El advenimiento de ese concepto de democracia explica en gran medida la naturaleza de la actual discusión parlamentaria (enconada e intransigente, refractaria a los acuerdos), y de sus métodos (abuso de las acusaciones constitucionales y parlamentarismo de facto).
Así las cosas, ¿por qué cabría esperar mayor disposición al diálogo en la convención constituyente? El 80% podría invitar a tener fe, pero a menos que exista una inusitada sintonía entre los constituyentes o entre estos y la ciudadanía (sobre todo aquella proclive a la protesta violenta), esa fe solo parece destinada a sostener a los más entusiastas. Bajo el actual ethos de nuestra democracia, nada asegura que la discusión constitucional pueda sustraerse ya del espíritu faccioso que embarga a nuestros políticos, ya del clamor de la calle.
La última razón de mi escepticismo estriba en las enormes expectativas que gran parte de la ciudadanía tiene de la nueva Constitución. Como es obvio, una nueva Constitución no satisfará por sí sola esas expectativas, aun cuando estas quedaran limitadas únicamente a la salud, la educación y las pensiones. De nada servirá que la nueva Constitución consagre un extenso Estado de bienestar si no se aseguran los medios para financiarlo. Y el aseguramiento de esos medios requiere la pervivencia, en esencia, del sistema neoliberal. De lo contrario, la nueva Constitución será un mero ejercicio de demagogia, que satisfará a la ciudadanía en el corto plazo, pero la decepcionará, no en el largo, sino en el mediano plazo. Sin embargo, esa pervivencia significa que la vida de la gente no cambiará tanto como muchos esperan: no se acabarán las colas en los consultorios, no mejorará instantáneamente la educación pública; no mejorarán sustantivamente las pensiones. El advenimiento del bienestar seguirá dependiendo, a fin de cuentas, del mayor o menor crecimiento económico de que disfrutemos.
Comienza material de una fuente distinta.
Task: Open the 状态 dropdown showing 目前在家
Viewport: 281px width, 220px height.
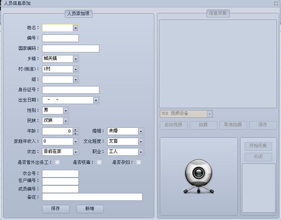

Chile debía resolver su problema constitucional: una sociedad no puede permanentemente estar discutiendo acerca de su Constitución. La Constitución debe ser el marco de la vida política, no la manzana de la discordia que constantemente la divide.
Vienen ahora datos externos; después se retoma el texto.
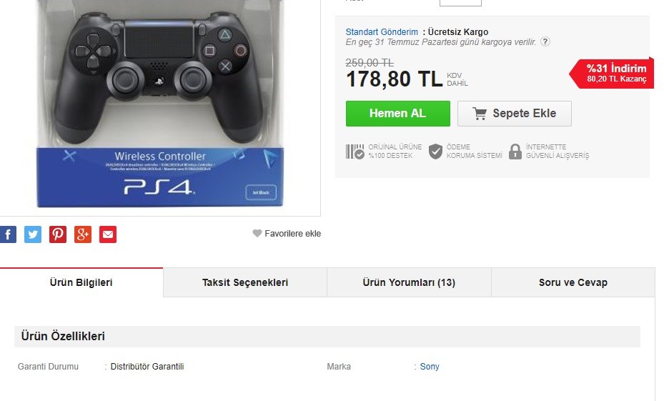Open the Ürün Bilgileri tab

[81, 282]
Sin embargo, parece que tenemos que enfrentar el desafío de darnos una nueva Constitución en una situación particularmente adversa. En Chile se ha hecho mucha demagogia con la nueva Constitución. Se espera con ella conjurar el malestar que se atribuye al sistema neoliberal. Sería una desgracia que esa esperanza se trocara en decepción y que, eventualmente, esa decepción alimentara protestas o un nuevo estallido, nada más promulgada la nueva Constitución. Eso la condenaría a una rápida obsolescencia y a la sociedad chilena, a un estancamiento prolongado.
Podemos ahorrarnos todo eso. Pero para ello es preciso que las fuerzas políticas moderadas guíen el proceso constituyente y acuerden, en lo fundamental, el contenido de la nueva Constitución. El resultado puede ser algo deslucido pero, después de todo, las democracias funcionales exigen siempre ciertas renuncias. La asunción de esa verdad –esta vez por iniciativa propia y no bajo la presión de una democracia protegida– sería una ganancia invaluable.